As the National FFA Organization prepares for its upcoming 100th anniversary, it’s time to reflect on the roots that grew the organization into what it is today.
The beginnings of agricultural education were formed in 1917, when the Smith-Hughes Act passed in the United States Congress. This act “provided federal funding for vocational agriculture at the high school level, and also teacher training for the vocational agriculture teachers,” says Dr. John Hillison, professor emeritus in Virginia Tech’s Department of Agricultural, Leadership and Community Education.

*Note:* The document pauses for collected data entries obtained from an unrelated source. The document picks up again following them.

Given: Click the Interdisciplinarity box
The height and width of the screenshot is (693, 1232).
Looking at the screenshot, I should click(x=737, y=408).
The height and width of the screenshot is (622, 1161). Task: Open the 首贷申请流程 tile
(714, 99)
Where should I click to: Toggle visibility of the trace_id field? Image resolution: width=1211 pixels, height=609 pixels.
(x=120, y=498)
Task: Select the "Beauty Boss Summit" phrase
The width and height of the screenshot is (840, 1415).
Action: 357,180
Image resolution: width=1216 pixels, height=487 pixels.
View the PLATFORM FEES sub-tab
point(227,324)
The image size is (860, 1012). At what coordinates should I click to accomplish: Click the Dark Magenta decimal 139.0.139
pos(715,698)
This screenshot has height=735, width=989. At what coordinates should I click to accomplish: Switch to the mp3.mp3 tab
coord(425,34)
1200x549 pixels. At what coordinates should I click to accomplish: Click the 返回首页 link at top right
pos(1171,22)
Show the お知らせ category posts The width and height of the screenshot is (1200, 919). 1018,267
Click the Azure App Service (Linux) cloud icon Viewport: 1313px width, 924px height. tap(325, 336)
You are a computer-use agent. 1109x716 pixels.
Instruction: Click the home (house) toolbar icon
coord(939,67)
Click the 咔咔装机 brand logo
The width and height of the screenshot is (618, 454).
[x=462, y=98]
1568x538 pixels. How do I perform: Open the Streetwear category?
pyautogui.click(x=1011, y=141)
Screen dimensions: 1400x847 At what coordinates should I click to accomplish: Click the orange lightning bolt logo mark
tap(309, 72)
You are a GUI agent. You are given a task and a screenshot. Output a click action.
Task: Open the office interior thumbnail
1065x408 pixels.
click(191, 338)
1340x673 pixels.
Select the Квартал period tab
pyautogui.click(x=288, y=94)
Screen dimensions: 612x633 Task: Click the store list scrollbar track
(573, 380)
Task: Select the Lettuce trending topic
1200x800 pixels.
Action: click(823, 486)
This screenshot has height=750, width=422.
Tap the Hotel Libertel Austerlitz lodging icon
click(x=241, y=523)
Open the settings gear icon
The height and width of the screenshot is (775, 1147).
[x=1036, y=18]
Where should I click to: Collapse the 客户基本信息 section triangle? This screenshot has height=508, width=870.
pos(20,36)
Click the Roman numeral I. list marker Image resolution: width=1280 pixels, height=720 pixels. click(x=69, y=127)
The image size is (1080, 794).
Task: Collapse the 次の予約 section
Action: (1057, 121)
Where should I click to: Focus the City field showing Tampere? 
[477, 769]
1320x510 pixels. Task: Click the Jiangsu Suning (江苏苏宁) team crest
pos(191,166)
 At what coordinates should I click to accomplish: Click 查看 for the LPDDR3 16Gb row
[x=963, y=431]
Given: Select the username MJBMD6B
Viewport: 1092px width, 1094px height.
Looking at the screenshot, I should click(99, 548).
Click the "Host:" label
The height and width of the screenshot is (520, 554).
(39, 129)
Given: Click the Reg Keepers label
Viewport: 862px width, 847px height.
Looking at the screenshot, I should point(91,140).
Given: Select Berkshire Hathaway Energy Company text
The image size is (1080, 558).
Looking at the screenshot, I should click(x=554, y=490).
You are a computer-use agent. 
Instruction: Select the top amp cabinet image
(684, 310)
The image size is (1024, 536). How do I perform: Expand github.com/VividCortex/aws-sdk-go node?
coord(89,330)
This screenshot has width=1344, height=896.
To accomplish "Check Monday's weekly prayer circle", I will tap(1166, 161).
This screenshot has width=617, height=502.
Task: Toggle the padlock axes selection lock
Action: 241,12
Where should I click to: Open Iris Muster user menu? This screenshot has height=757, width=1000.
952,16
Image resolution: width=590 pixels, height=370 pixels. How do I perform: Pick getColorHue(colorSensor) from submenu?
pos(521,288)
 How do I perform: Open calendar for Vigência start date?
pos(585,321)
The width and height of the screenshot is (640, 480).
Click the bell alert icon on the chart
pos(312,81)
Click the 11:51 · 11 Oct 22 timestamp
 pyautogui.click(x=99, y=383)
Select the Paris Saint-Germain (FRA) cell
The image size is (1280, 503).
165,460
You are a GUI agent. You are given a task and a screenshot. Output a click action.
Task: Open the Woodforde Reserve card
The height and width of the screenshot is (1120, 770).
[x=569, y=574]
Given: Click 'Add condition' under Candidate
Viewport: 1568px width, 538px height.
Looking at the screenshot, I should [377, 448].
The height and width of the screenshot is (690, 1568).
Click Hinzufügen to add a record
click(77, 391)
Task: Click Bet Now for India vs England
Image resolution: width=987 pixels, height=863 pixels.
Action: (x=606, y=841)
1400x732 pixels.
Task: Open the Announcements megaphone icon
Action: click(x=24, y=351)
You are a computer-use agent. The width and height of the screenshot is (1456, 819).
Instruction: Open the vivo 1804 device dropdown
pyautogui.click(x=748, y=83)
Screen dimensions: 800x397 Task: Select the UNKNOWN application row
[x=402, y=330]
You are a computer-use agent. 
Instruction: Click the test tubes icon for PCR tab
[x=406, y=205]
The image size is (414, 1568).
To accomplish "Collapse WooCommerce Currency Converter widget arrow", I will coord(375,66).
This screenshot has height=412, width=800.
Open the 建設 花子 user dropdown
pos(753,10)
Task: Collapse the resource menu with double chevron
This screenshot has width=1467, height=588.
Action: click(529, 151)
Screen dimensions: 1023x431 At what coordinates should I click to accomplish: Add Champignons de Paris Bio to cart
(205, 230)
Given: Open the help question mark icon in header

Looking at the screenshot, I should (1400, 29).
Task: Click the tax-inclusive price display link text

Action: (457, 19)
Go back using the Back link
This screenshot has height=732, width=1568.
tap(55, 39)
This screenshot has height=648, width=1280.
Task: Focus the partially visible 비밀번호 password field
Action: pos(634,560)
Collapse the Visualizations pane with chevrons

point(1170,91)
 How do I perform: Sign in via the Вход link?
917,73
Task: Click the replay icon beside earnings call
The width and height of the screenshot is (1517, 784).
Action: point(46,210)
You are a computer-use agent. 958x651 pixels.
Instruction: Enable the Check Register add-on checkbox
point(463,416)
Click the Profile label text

In September 1925, Virginia Polytechnic Institute and State University (commonly referred to as Virginia Tech) hosted its first “rally,” which included judging competitions, agriculture and horticulture exhibits and a track meet.
Four Virginia agricultural educators — Walter Newman, Edmund Magill, Harry Sanders and Henry Groseclose — thought beyond this event and helped create an organization for those interested in agriculture.
They were “concerned that farm boys didn’t have the confidence in themselves that their city cousins did,” Hillison says. “So, [Groseclose] threw that out as an issue and said, ‘What can we do about that?’ [They] said, ‘Let’s call it the Future Farmers of Virginia, and we’ll also call it FFV.’ So, they got the name.”
In the coming years, the ideas behind FFV spread across the nation, and the Future Farmers of America (now known as the National FFA Organization) was established in 1928.
Nearly a century later, the roots these leaders planted are still going strong, and the next 100 years of history are just beginning.
“It’s amazing that you can look at the FFA Creed, and see that it’s 95 years old, and it still holds true today,” says former FFA advisor Brad Bryant. “I mean, those are the things that we really work toward.”